== Aim of the exercise ==
Copy out all the lines of the data that hold the word "送料無料".

++++++++++++++++++++

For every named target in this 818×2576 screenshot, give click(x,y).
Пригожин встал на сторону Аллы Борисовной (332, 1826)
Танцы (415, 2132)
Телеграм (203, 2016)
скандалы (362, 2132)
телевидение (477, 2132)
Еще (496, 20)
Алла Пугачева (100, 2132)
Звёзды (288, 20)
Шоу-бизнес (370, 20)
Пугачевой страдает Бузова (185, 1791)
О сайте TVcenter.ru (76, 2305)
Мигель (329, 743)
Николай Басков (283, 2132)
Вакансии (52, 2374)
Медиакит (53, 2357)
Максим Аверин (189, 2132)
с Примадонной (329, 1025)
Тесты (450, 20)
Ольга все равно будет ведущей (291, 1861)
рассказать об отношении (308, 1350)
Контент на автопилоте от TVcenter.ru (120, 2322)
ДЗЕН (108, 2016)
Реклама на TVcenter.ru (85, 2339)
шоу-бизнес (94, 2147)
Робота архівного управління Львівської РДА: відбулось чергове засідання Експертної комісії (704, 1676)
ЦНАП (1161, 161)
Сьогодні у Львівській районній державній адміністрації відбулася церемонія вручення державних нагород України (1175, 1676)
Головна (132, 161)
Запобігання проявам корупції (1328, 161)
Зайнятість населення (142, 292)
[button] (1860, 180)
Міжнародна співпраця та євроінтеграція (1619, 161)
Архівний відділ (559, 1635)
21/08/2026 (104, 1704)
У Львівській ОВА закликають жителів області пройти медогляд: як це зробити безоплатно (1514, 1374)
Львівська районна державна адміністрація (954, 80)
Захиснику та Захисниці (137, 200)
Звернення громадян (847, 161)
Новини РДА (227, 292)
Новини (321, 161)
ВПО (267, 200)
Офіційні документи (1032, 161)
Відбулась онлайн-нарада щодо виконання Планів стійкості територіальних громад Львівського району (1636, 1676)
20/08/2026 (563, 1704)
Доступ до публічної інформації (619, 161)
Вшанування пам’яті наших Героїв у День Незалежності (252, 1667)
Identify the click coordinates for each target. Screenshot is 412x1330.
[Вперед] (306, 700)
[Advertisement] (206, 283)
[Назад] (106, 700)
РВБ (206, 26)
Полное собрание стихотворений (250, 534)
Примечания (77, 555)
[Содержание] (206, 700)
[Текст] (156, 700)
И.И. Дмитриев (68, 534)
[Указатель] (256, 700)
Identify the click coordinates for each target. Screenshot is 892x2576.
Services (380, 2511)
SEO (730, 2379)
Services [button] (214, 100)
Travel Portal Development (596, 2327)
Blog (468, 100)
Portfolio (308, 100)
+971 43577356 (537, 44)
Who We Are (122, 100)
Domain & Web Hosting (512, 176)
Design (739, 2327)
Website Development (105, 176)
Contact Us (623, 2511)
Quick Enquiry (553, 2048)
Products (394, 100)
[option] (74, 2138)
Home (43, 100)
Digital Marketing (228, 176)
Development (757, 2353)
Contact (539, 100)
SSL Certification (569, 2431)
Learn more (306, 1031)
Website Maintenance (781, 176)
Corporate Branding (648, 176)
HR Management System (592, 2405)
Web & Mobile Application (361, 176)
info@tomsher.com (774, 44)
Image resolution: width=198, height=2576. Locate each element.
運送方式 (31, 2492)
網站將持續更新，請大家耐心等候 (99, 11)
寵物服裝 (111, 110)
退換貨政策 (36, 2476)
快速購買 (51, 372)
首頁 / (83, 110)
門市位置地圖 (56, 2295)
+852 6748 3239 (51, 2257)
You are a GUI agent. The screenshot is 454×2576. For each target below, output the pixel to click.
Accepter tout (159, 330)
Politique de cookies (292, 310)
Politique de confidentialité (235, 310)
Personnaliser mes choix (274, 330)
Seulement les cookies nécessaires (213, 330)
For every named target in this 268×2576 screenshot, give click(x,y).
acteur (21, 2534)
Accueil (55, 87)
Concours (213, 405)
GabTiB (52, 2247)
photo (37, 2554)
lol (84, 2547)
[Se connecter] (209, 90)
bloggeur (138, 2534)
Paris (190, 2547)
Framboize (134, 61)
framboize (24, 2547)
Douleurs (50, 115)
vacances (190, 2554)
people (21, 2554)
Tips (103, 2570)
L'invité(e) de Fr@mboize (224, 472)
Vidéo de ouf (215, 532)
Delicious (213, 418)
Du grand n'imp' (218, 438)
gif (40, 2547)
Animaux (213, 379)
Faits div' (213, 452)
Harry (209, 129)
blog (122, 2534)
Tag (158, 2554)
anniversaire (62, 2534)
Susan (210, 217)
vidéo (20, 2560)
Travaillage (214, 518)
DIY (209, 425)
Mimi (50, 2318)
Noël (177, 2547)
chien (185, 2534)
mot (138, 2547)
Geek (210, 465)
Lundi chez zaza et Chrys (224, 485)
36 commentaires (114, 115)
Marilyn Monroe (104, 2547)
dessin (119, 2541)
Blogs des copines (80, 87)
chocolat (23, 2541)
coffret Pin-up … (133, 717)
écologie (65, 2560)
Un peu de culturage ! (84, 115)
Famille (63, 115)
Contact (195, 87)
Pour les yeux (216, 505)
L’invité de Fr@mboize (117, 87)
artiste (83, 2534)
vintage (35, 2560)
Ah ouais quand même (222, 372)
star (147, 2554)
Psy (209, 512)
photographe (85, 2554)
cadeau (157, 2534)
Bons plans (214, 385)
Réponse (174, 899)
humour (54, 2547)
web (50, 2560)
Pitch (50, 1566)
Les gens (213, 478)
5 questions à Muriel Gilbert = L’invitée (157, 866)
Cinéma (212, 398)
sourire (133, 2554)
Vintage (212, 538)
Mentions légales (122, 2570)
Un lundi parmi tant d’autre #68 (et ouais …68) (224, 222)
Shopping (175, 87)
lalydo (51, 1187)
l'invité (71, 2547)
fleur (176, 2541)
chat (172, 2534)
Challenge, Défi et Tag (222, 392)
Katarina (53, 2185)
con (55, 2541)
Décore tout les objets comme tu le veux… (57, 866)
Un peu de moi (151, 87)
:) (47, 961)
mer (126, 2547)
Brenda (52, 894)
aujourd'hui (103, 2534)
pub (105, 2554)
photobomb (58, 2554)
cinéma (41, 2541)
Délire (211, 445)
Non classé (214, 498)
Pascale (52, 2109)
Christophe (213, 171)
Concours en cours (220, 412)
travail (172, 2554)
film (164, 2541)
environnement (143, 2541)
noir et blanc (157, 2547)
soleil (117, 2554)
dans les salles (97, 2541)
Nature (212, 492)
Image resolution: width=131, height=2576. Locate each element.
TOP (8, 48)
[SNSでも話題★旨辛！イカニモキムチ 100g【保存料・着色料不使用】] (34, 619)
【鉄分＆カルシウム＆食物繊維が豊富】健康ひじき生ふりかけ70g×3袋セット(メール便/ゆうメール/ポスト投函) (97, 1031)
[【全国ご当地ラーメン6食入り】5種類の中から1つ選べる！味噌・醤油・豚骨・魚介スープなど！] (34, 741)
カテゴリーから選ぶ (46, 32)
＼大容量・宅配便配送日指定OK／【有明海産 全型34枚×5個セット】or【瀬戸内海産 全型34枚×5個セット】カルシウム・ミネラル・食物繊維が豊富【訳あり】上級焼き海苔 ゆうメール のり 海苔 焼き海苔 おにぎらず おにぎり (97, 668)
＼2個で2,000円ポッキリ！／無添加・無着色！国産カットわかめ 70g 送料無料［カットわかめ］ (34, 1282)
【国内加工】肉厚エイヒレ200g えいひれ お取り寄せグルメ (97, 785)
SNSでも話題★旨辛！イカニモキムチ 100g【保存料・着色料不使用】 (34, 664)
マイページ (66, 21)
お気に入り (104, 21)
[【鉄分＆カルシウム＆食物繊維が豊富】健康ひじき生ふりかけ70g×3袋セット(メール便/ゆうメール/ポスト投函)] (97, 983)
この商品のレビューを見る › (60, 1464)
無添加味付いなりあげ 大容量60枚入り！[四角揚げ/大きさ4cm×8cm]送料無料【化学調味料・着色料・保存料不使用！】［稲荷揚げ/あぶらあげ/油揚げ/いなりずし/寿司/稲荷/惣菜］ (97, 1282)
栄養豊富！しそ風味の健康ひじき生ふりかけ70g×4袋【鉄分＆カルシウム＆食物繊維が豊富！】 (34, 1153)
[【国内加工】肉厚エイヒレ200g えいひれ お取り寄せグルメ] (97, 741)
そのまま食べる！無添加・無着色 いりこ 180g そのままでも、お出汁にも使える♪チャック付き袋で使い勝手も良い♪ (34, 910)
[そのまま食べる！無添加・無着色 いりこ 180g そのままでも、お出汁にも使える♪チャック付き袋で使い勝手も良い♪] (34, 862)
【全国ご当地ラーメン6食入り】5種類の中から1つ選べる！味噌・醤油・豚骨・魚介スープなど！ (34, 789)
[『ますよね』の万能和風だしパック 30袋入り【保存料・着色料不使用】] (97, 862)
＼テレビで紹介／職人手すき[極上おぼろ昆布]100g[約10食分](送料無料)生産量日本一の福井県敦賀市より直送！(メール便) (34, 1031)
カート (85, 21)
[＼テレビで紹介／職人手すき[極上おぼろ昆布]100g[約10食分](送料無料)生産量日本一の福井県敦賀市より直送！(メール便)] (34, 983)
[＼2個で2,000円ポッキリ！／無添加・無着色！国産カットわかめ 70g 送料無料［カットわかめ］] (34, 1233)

++++++++++++++++++++

== Response to this exercise ==
＼2個で2,000円ポッキリ！／無添加・無着色！国産カットわかめ 70g 送料無料［カットわかめ］ (34, 1282)
無添加味付いなりあげ 大容量60枚入り！[四角揚げ/大きさ4cm×8cm]送料無料【化学調味料・着色料・保存料不使用！】［稲荷揚げ/あぶらあげ/油揚げ/いなりずし/寿司/稲荷/惣菜］ (97, 1282)
＼テレビで紹介／職人手すき[極上おぼろ昆布]100g[約10食分](送料無料)生産量日本一の福井県敦賀市より直送！(メール便) (34, 1031)
[＼テレビで紹介／職人手すき[極上おぼろ昆布]100g[約10食分](送料無料)生産量日本一の福井県敦賀市より直送！(メール便)] (34, 983)
[＼2個で2,000円ポッキリ！／無添加・無着色！国産カットわかめ 70g 送料無料［カットわかめ］] (34, 1233)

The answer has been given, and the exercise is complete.